В те годы в США широко проводилась антияпонская шовинистическая кампания, устраивались японские погромы. Если кто-нибудь пытался протестовать, его без суда бросали на шесть месяцев в тюрьму. Ордера на арест были заготовлены почти на каждого японца, заподозренного в революционной деятельности. По пятам Мияги ходили полицейские агенты. Перспектива угодить в американскую тюрьму не прельщала. Друзья посоветовали ему на время покинуть США, а имущество переписать на жену. Мияги последовал совету, объявил, что по вызову больного отца собирается в Японию. Незадолго до отъезда Мияги встретился с человеком, который сказал: «В Токио есть товарищ, он хотел бы поговорить с вами…» Мияги был удивлен и заинтересован. Кто знает его в Токио?
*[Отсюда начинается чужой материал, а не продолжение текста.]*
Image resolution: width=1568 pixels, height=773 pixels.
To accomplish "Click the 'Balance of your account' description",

Мияги мог считаться старым конспиратором и понимал, что излишнее любопытство неуместно. Он только спросил: «А как я разыщу этого товарища?» – «Вы должны следить за газетой «Джэнен адвертайзер». Там появится объявление: «Хочу приобрести гравюру укиаэ». Вы придете в бюро объявлений Иссуйся и встретите там неизвестного, который вручит вам американский доллар. У вас будет точно такой же доллар, но с номером на единицу больше. Вот он!» Мияги взял доллар.
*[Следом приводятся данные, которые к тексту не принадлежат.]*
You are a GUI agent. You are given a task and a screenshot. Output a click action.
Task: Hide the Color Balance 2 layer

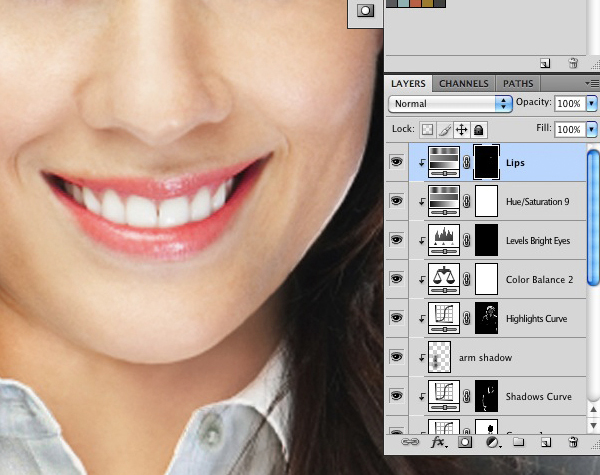pos(397,279)
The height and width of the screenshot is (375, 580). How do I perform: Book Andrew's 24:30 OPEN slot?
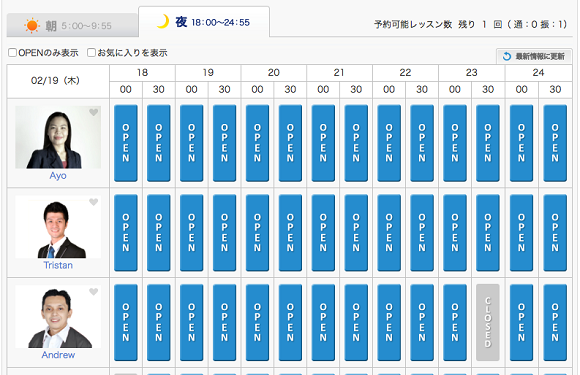555,322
Такова история художника-искусствоведа, коммуниста Мияги Етоку, который добровольно пожелал работать в организации Зорге, бросил обеспеченную жизнь в Америке, все свое имущество, дом и устремился навстречу опасностям. Он не хотел подвергать риску любимую жену Ямаки, а потому оставил ее в Лос-Анджелесе, пообещав скоро вернуться, хотя и не был твердо уверен, что это удастся сделать. Увидеться им больше не довелось.
Наконец-то в середине декабря 1933 года Мияги обнаружил в «Джэпен адвертайзер» нужное объявление. Он поспешил в бюро объявлений Иссуйся и встретил здесь Вукелича. «Это я ищу гравюру укиаэ», – сказал Бранко. Когда они остались одни, журналист протянул бумажный американский доллар. У Мияги в кармане хранился точно такой же, только с номером на единицу больше. Все сходилось. Но Мияги пока еще не числился членом организации. Это была строго добровольная организация, и вступить в нее художник мог только после знакомства с Зорге, после обстоятельной беседы с ним. В случае несогласия Мияги мог спокойно вернуться в Америку, дав слово хранить тайну.
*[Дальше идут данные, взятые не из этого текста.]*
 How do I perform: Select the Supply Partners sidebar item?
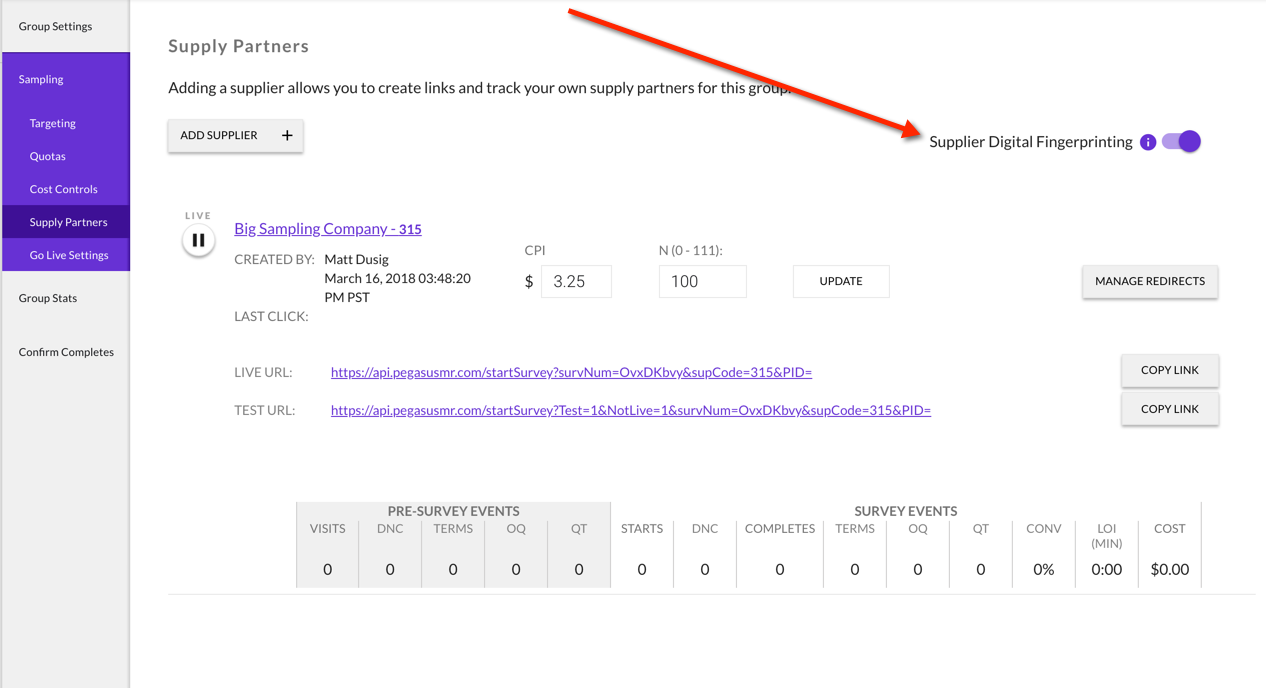point(68,222)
В картинной галерее Уэно появились два иностранных журналиста – Зорге и всем известный Вукелич. Каждый из них собирался написать статью о японском искусстве в свои газеты. Но как может разобраться иностранец, не знающий японского языка, истории искусства Японии, в многочисленных макимоно (картинах-свитках) в стиле Ямато-ё, в гравюрах Хисикавы Моронобу, Хокусан, Хиросиге? Превосходно владеющий английским языком художник-искусствовед Мияги взял на себя нелегкую задачу рассказать иностранцам историю развития японской гравюры. Он говорил, а они записывали в блокноты. Художник был худ, с нездоровым румянцем на впалых щеках – его сжигал туберкулез. Большие карие глаза лихорадочно блестели. Говорил он интересно, и Зорге не на шутку увлекся. Вукелич вообще был человеком искусства, художником и отправился-то в Японию с тайной надеждой, помимо основного дела, всерьез изучить архитектуру древних храмов, школу живописи тушью Сессю и, конечно же, гравюру на дереве. Если раньше Рихард сомневался, что такое лицо, как художник, может принести пользу организации, то теперь, познакомившись с Мияги, понял, что имеет дело с натурой чистой, убежденной и непреклонной. В конце концов не так уж важно, что служит прикрытием члену организации, важны его принципы, готовность пожертвовать жизнью, если это потребуется. Сам Мияги считал себя не подготовленным для разведывательной деятельности, и такое чистосердечное признание понравилось Рихарду. Он не любил людей, которые быстро загораются и быстро гаснут. Но у Мияги был опыт нелегальной работы, и этот опыт теперь мог пригодиться. Зорге не торопил с окончательным ответом.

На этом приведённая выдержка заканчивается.